• [STATED EXERCISE]:
Present the rows below, from the first one through the line containing "point(1049,60)", as a JSON list of strings with one string per line and blank lines omitted.

• [RECORDS]:
__________________________________________________

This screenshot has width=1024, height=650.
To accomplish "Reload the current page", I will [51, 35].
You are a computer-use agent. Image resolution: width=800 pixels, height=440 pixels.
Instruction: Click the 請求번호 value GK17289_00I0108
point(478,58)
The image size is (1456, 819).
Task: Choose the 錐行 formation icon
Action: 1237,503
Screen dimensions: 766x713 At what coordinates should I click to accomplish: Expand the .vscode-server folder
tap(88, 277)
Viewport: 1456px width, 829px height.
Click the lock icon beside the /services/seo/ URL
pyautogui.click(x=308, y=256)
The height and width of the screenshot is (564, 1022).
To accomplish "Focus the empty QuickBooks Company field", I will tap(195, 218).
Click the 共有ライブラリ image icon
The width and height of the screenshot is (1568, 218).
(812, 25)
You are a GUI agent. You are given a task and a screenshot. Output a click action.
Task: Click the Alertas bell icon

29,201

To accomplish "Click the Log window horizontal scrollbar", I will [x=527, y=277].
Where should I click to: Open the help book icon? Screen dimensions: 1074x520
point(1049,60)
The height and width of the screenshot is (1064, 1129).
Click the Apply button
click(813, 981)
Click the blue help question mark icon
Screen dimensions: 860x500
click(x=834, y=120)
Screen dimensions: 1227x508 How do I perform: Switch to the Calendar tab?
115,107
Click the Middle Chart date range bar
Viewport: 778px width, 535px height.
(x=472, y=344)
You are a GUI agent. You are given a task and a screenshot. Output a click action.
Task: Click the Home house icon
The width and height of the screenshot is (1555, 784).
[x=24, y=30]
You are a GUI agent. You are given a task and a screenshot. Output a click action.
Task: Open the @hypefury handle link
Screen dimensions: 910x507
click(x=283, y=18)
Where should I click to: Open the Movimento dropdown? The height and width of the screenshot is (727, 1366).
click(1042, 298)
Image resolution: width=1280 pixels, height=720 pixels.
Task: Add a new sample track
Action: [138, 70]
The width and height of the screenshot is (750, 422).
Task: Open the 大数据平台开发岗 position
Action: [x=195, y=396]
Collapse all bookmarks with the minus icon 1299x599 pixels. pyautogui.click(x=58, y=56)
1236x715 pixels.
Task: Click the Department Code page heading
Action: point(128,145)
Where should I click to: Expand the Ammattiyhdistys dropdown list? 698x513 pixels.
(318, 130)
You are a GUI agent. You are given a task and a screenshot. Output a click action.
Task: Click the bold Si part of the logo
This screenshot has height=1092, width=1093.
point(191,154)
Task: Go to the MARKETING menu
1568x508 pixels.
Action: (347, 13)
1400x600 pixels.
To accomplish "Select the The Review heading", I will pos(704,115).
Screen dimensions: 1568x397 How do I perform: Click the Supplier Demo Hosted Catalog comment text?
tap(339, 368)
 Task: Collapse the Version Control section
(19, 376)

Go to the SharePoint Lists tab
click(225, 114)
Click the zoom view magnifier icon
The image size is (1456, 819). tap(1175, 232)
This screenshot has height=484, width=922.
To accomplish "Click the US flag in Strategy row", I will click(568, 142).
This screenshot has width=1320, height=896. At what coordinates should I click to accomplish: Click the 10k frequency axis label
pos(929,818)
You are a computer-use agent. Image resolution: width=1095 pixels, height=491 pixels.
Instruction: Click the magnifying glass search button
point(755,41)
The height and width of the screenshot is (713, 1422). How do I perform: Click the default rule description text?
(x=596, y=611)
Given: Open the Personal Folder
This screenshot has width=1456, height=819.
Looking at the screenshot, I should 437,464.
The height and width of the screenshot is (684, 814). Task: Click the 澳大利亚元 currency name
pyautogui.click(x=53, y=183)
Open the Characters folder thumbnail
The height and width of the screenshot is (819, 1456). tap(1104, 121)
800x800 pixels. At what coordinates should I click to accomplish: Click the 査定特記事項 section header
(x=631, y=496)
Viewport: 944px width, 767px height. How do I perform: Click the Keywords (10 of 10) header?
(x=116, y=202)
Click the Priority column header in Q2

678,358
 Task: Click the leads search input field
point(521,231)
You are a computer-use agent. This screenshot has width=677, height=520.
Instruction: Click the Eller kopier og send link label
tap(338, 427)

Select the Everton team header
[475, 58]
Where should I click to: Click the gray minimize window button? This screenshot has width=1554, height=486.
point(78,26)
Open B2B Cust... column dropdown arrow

__________________________________________________

• [RESPONSE TO THE TASK]:
[
  "This screenshot has width=1024, height=650.",
  "To accomplish \"Reload the current page\", I will [51, 35].",
  "You are a computer-use agent. Image resolution: width=800 pixels, height=440 pixels.",
  "Instruction: Click the 請求번호 value GK17289_00I0108",
  "point(478,58)",
  "The image size is (1456, 819).",
  "Task: Choose the 錐行 formation icon",
  "Action: 1237,503",
  "Screen dimensions: 766x713 At what coordinates should I click to accomplish: Expand the .vscode-server folder",
  "tap(88, 277)",
  "Viewport: 1456px width, 829px height.",
  "Click the lock icon beside the /services/seo/ URL",
  "pyautogui.click(x=308, y=256)",
  "The height and width of the screenshot is (564, 1022).",
  "To accomplish \"Focus the empty QuickBooks Company field\", I will tap(195, 218).",
  "Click the 共有ライブラリ image icon",
  "The width and height of the screenshot is (1568, 218).",
  "(812, 25)",
  "You are a GUI agent. You are given a task and a screenshot. Output a click action.",
  "Task: Click the Alertas bell icon",
  "29,201",
  "To accomplish \"Click the Log window horizontal scrollbar\", I will [x=527, y=277].",
  "Where should I click to: Open the help book icon? Screen dimensions: 1074x520",
  "point(1049,60)"
]